• [Task objective]: Set each line of the material below down word for word, from the first through the line that holds "Click the user prompt bubble about フラッシュカード", but not the pictures.

• [Excerpted data]:
□ □ □
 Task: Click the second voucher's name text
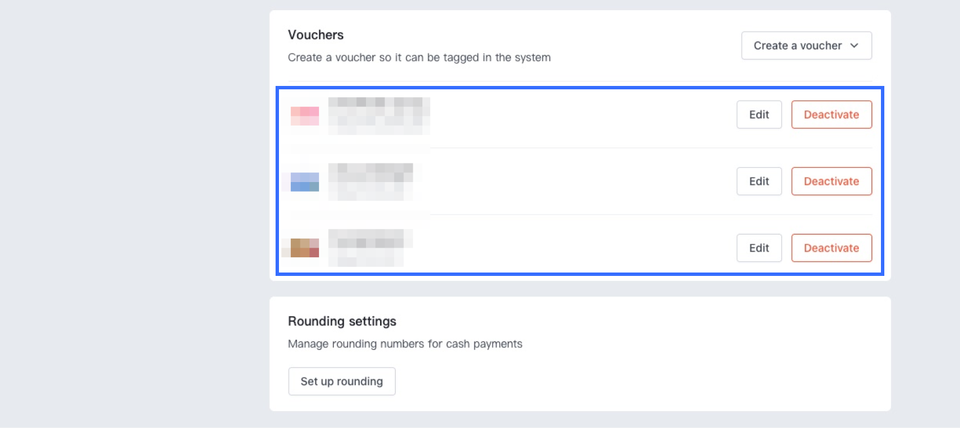pyautogui.click(x=370, y=171)
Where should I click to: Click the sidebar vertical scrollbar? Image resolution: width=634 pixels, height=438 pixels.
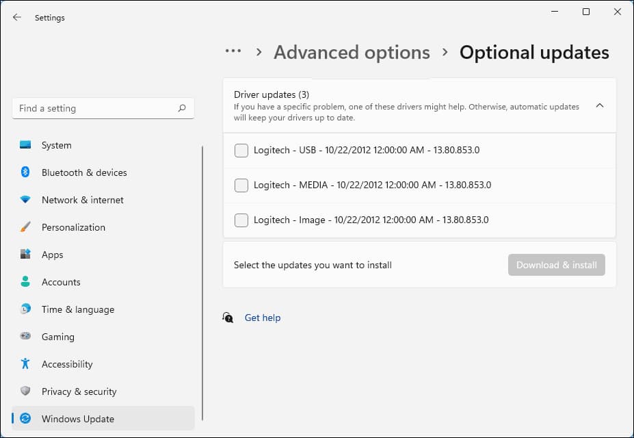coord(202,274)
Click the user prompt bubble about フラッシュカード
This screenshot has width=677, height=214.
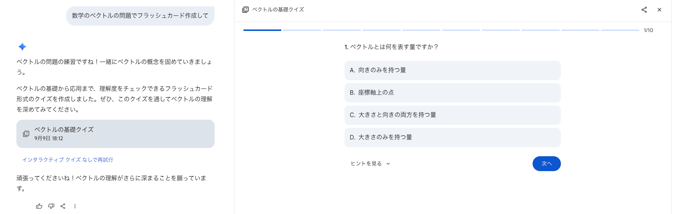[x=140, y=16]
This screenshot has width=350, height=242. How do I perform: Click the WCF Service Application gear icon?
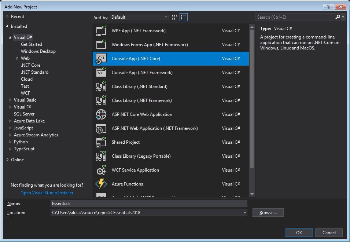point(101,170)
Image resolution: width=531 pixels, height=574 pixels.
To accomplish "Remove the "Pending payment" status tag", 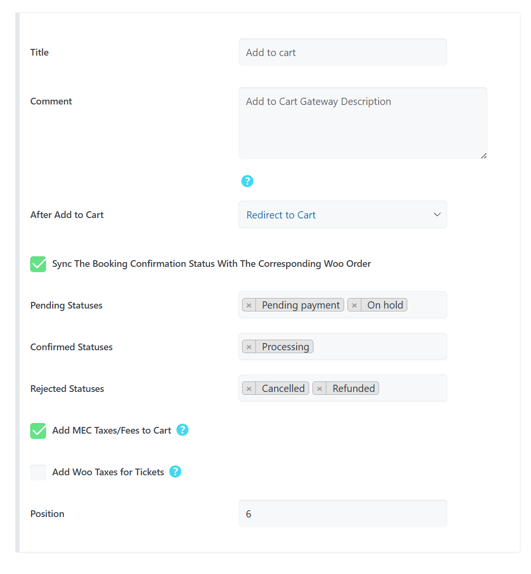I will click(249, 305).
□ □ □
• [Solution for this task]:
 Task: Click the second voucher's name text
pyautogui.click(x=370, y=171)
Where should I click to: Click the sidebar vertical scrollbar? Image resolution: width=634 pixels, height=438 pixels.
coord(202,274)
Click the user prompt bubble about フラッシュカード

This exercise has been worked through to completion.